▸ **Written exercise**
Copy out the rows from the line that contains "Given: Select the WhatsApp icon in sidebar" through the line that contains "click(1196, 301)", changing "sidebar" to "side panel" and leaving everything else as it is.

--- Input ---

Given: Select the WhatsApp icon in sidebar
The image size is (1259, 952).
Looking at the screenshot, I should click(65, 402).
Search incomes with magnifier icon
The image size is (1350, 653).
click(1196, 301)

---
--- Input ---

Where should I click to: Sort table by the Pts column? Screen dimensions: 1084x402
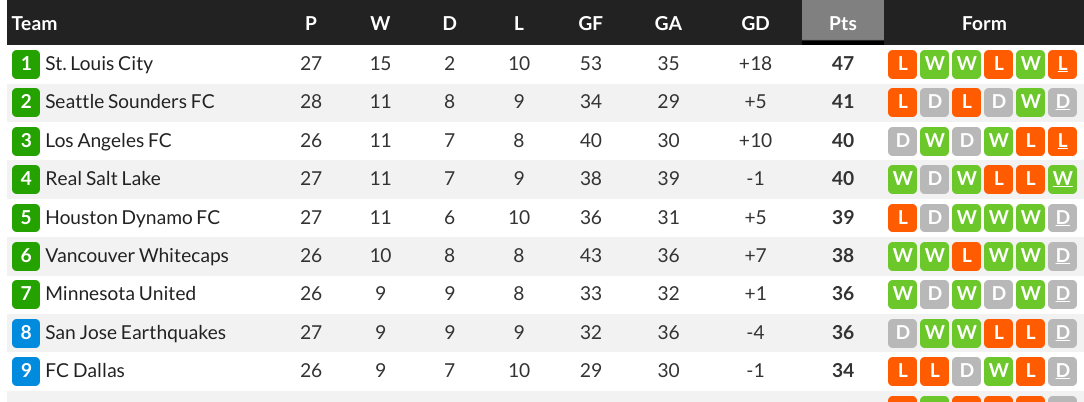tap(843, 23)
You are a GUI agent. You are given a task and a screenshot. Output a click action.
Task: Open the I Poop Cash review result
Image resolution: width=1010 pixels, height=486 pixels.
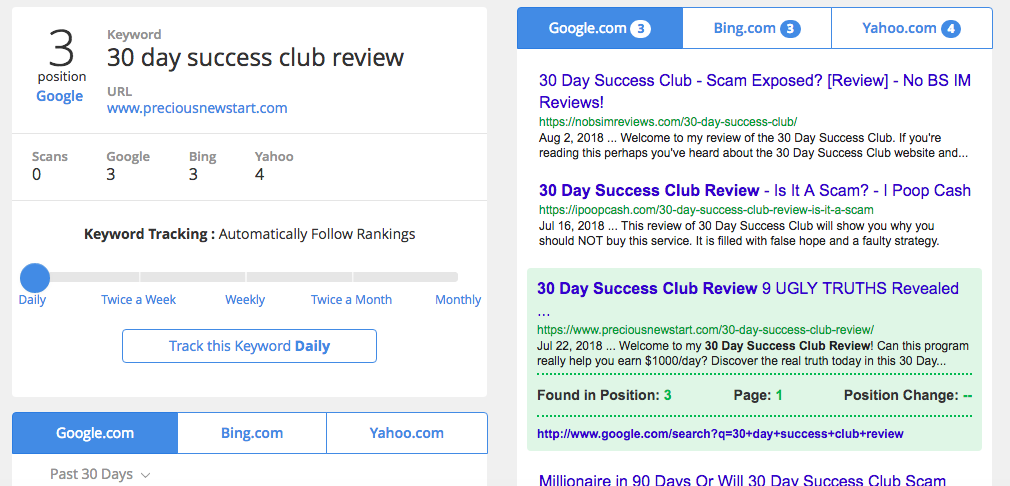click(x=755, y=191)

---

▸ **Written response**
Given: Select the WhatsApp icon in side panel
The image size is (1259, 952).
Looking at the screenshot, I should click(65, 402).
Search incomes with magnifier icon
The image size is (1350, 653).
click(1196, 301)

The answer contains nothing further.